Tom and Curley
Why we intently listen to people on death’s doorstep
It’s not all beer and rat hunting on the “Tom and Curley” show. Sometimes they tackle the big questions. Other times it’s the biggest question.
With long-time TNT announcer Craig Sager announcing that his leukemia is no longer in remission and that he likely has months left to live, the pair waxed poetic on the afterlife. More specifically, why someone who speaks from the doorstep of death always holds more gravitas.
Tom says there’s something philosophically profound about listening to people deal with the end of their lives and the dismissal of the superficial aspects of life. Curley said we always want to know what’s on the other side.

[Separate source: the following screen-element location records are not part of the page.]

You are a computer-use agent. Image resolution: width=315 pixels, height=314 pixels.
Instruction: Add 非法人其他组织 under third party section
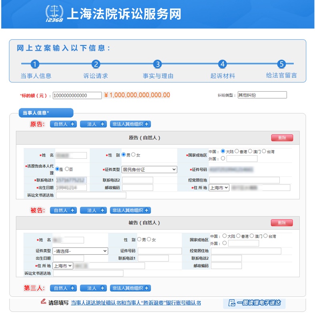pos(130,288)
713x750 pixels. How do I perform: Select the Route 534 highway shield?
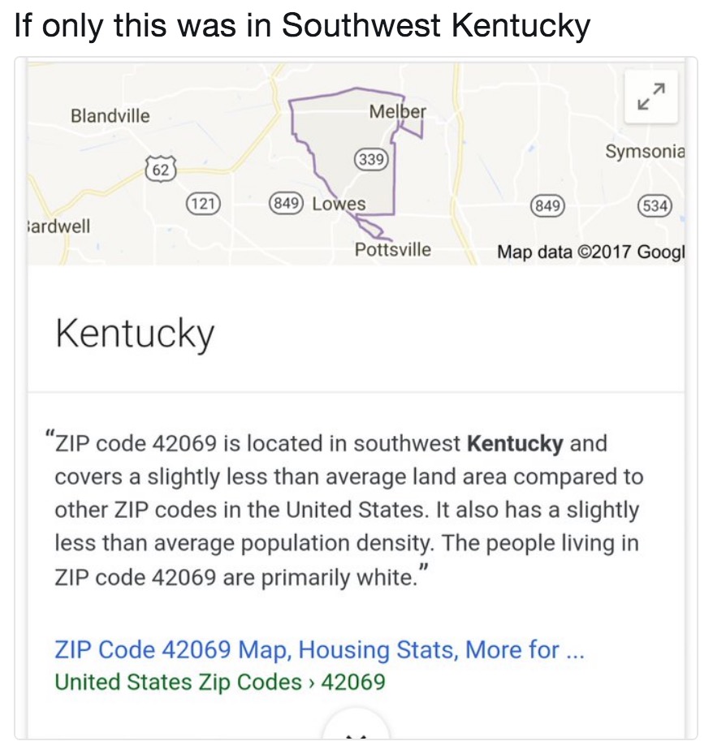655,207
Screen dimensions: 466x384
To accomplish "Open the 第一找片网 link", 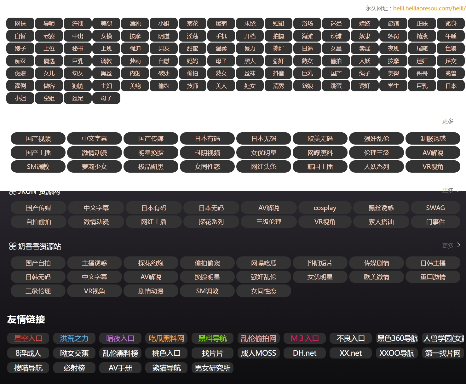I will [x=443, y=353].
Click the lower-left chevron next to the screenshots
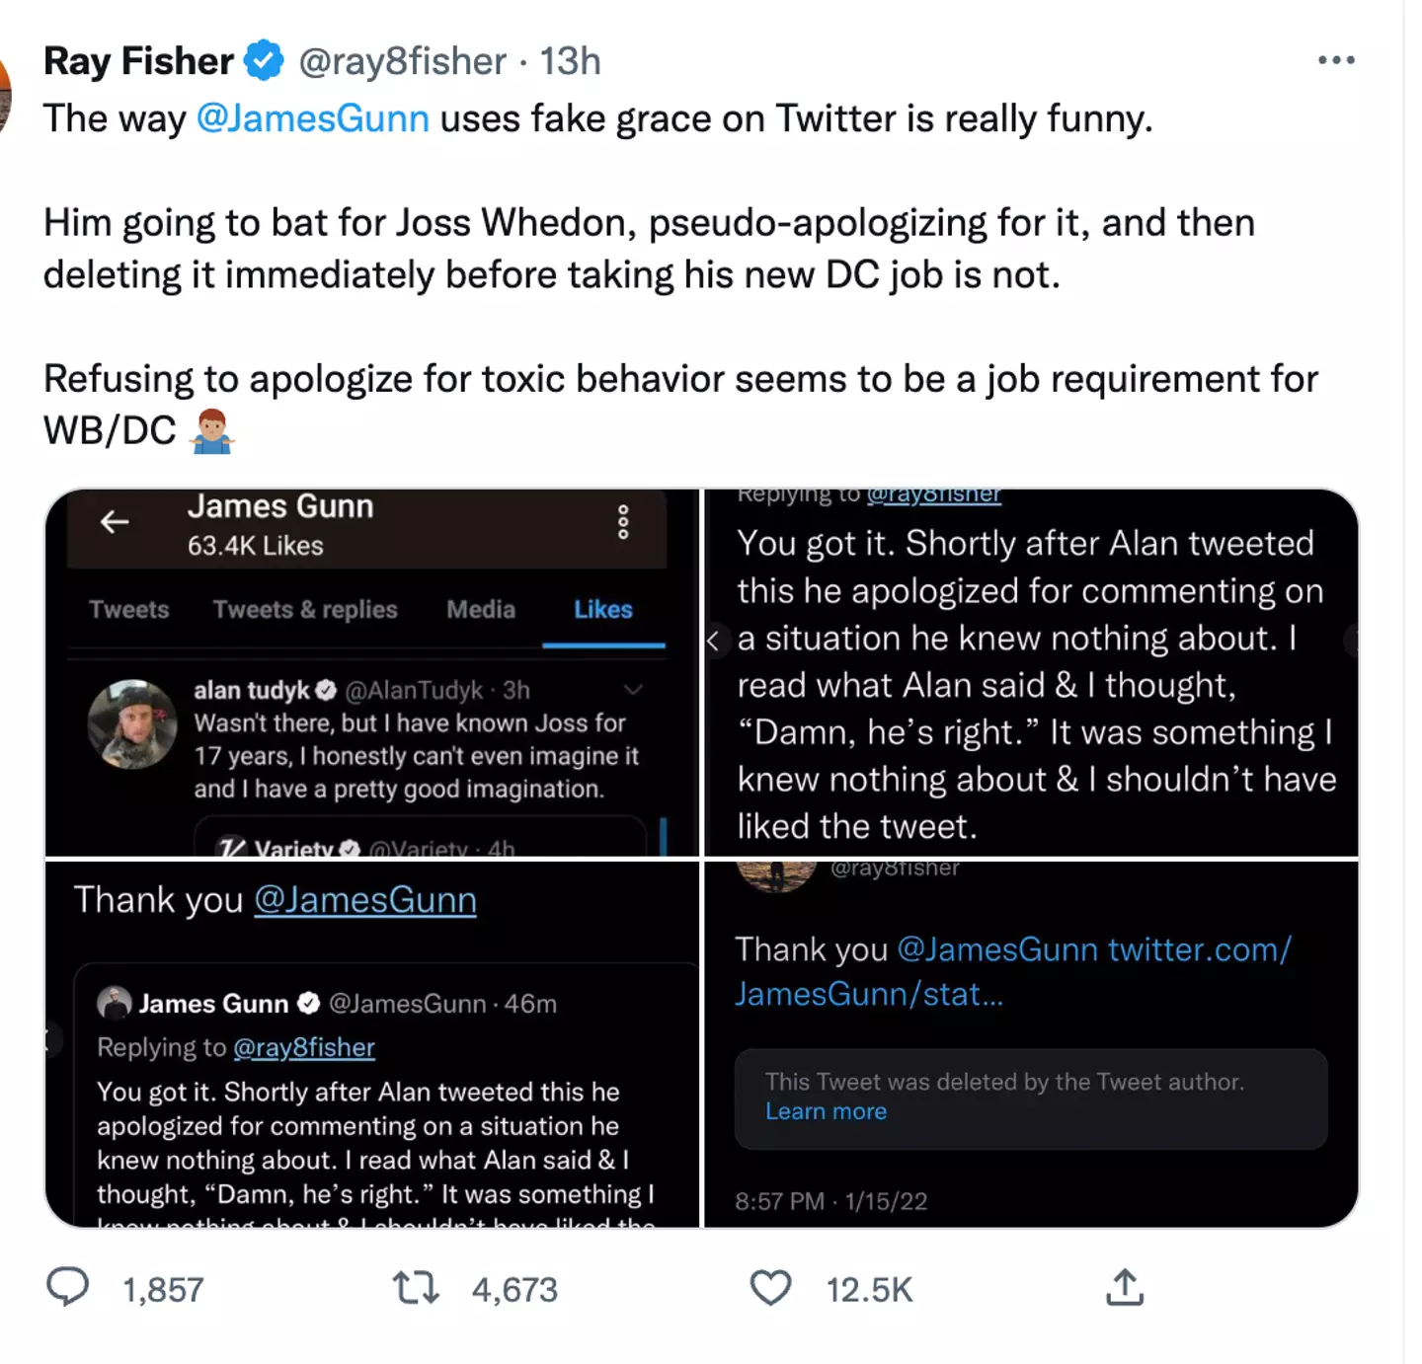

John Curley: “You want to know what is over there. Because then you look at your life in a much bigger picture. You could just believe that this is it, that you live, you eat, you die and you go into the ground and that’s the end of you. But if you believe there’s some other thing on the other side then maybe you don’t fear death as much, because you think there’s this glorious eternal life and I’m sitting on the right hand of the father, and all that other stuff. But since we can’t find anybody to come back from the dead and tell us what’s on the other side, I guess we just take the people who are right there on the edge and then we try to gain something from them: which is courage. They’re giving us some words like, ‘don’t fear, I’m right there, I’m about to fall over and this is how I feel about it.’ And all of the sudden, what they’re giving you is a tool to illuminate the darkness that will soon be upon all of us. That’s the lantern that they’re handing us.”

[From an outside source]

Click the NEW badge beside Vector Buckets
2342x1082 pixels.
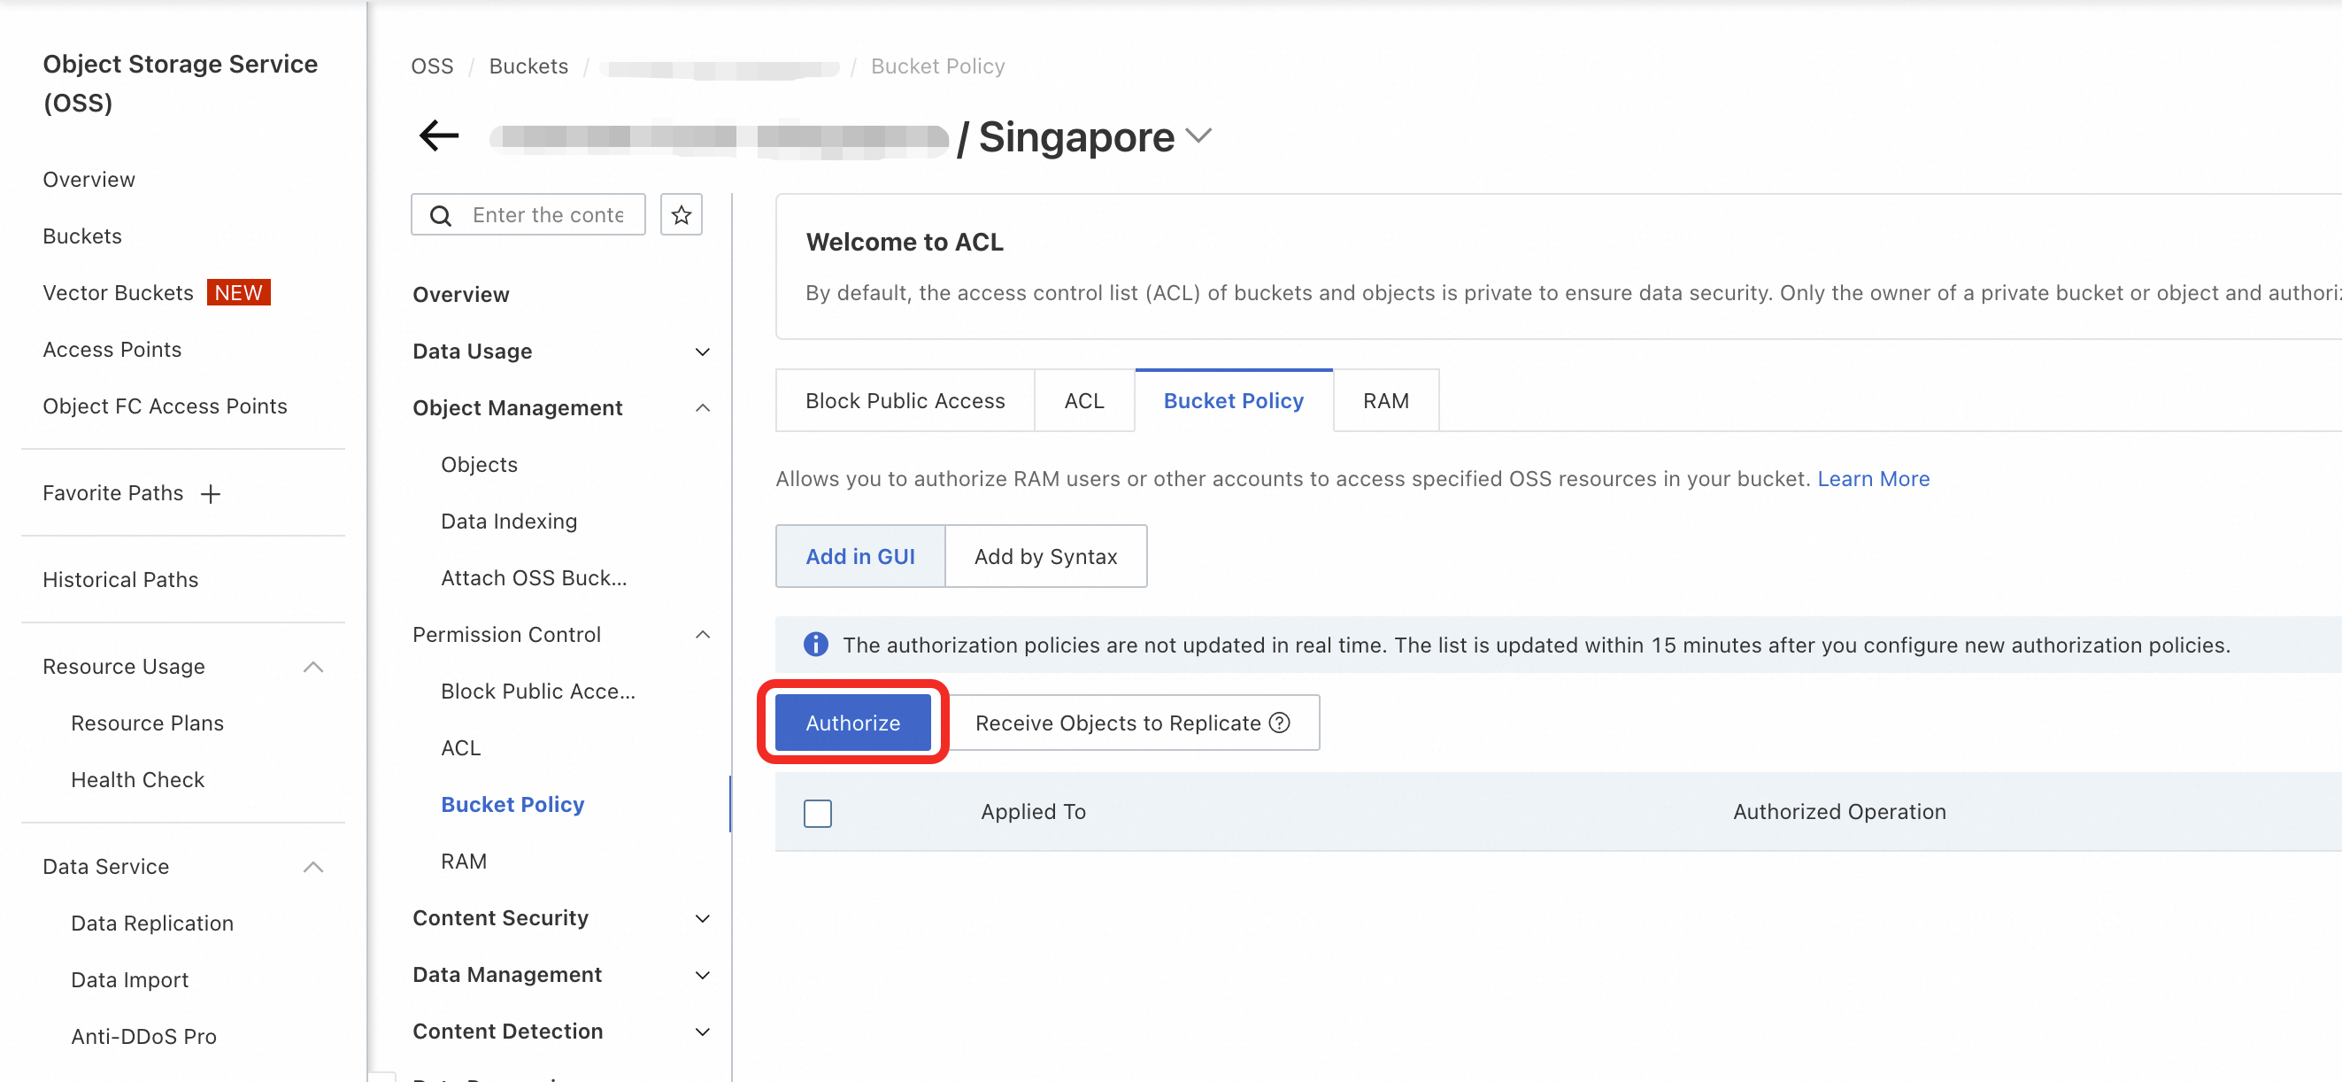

Tom Tangney: “I don’t think people who don’t believe in the afterlife somehow have less to live for. There is a philosophical argument being made that if you assume there is nothing after your death that you will live your life even more vigorously, profoundly and philosophically. It all depends on your approach to life. People have different world views about things and I think we live our lives the best we can, whether we think there is a life afterward or not.”

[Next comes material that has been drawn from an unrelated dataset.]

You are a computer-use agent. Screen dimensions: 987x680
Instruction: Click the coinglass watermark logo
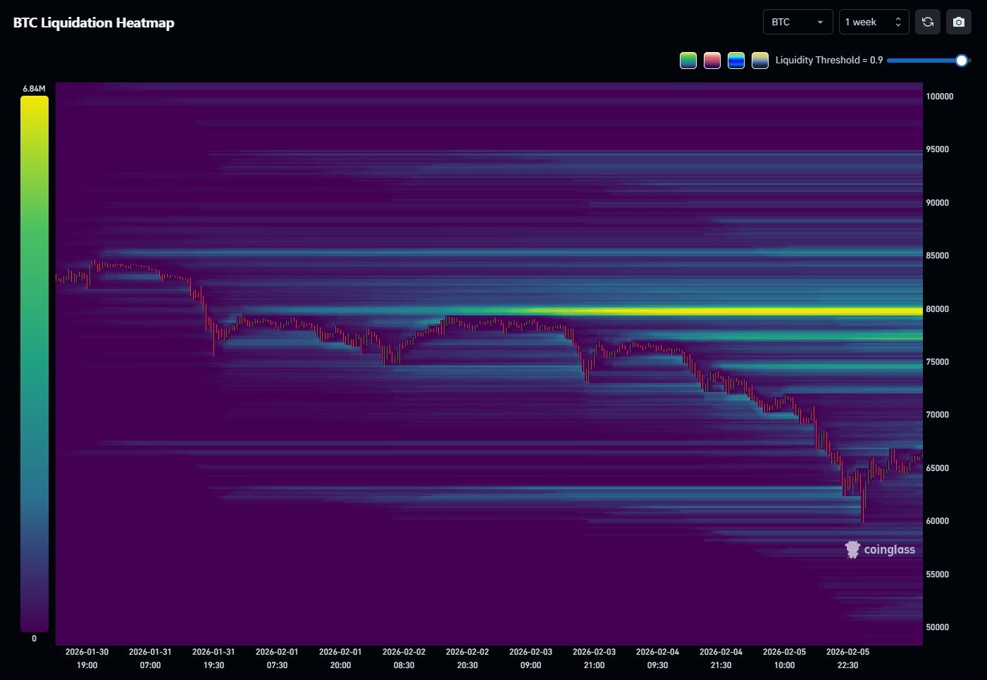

TC: “Certainly the idea of somebody saying, ‘Live your life within this context — do this, this and this — and there will be a great reward for you on the other side. I do think somebody came up with that idea a long time ago in order to keep us all in line. And I hate to say that as somebody who believes in Jesus Christ, and I sit in church … I believe the message, but I don’t need the candy to be hung out in front of me; I don’t need the carrot dangling in front of my nose to live a good life. I just find that if you live a good life, you’re blessed with a better life.”